= SUPPLIED PASSAGE =
Tom Brady has managed to survive the punishing onslaught of 127 consecutive regular-season and playoff games, behind only Peyton Manning and Brett Favre in all-time longevity. Brady has played through sports hernias, taped-up knees, a separated shoulder injury that has lingered for years.
And so, for the first few minutes of the first quarter, it was refreshing to see him at the helm again, maybe dinged up but stubborn and bull-headed as ever, stepping up in the pocket despite the vulnerabilities he might be hiding and the relative shakiness of the offensive line in front of him.
This is the main thing Brady brings to the field for Patriots fans - the assurance, in his eyes and in the eyes of those who play with him, that Someone is In Charge. For the first and, so far, last moments of his 2008 season, we got to relax long enough to think that once Randy Moss and Wes Welker improved at hanging on to the ball, we'd be rolling.
Instead, it was Bernard Pollard rolling, over the pile and into the flexed left knee of Brady as he stepped up into the rush to send one down the sideline to Moss. Which Moss dropped. And recovered. But the CBS cameras were already swinging back to where Brady lay, writhing on the field.
I am not a squeamish person, but I had to look away as the announcers, audibly excited at a new development to hype and rehash, replayed the collision in macabre slow motion and dissected it in ever-more-florid language.

= DATASET EXCERPT =
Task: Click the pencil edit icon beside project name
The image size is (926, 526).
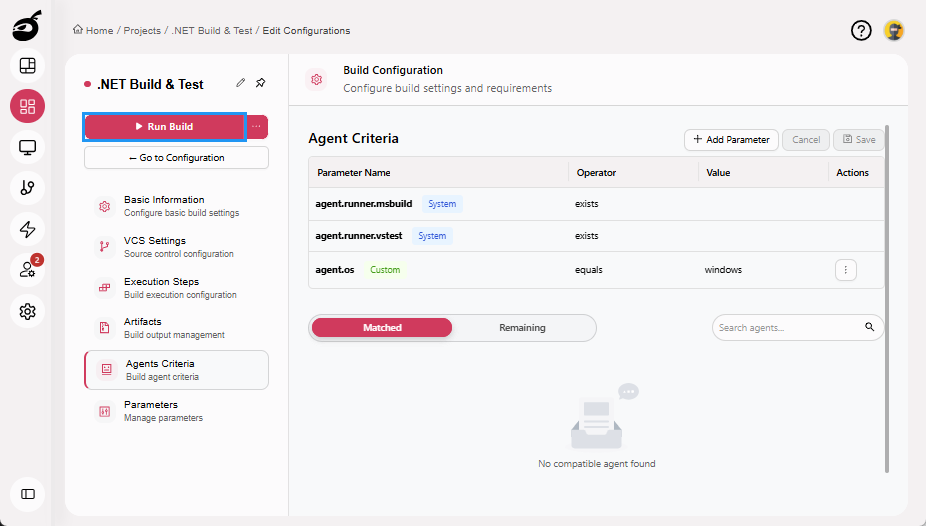Action: (240, 83)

= PARTS OF THE EXERCISE =
• A. Answer these questions about the passage on Tom Brady's injury, one per line:
(i) Which two players rank ahead of Brady in all-time longevity?
(ii) Who rolled into Brady's flexed left knee?
(iii) Which network's cameras swung back to where Brady lay?
• B. Return the part of the Tom Brady passage between "Instead, it was" and "in ever-more-florid language.", inclusive, copied word for word.

= SOLUTIONS IN ORDER =
• A.
(i) Peyton Manning and Brett Favre
(ii) Bernard Pollard
(iii) CBS

• B.
Instead, it was Bernard Pollard rolling, over the pile and into the flexed left knee of Brady as he stepped up into the rush to send one down the sideline to Moss. Which Moss dropped. And recovered. But the CBS cameras were already swinging back to where Brady lay, writhing on the field.
I am not a squeamish person, but I had to look away as the announcers, audibly excited at a new development to hype and rehash, replayed the collision in macabre slow motion and dissected it in ever-more-florid language.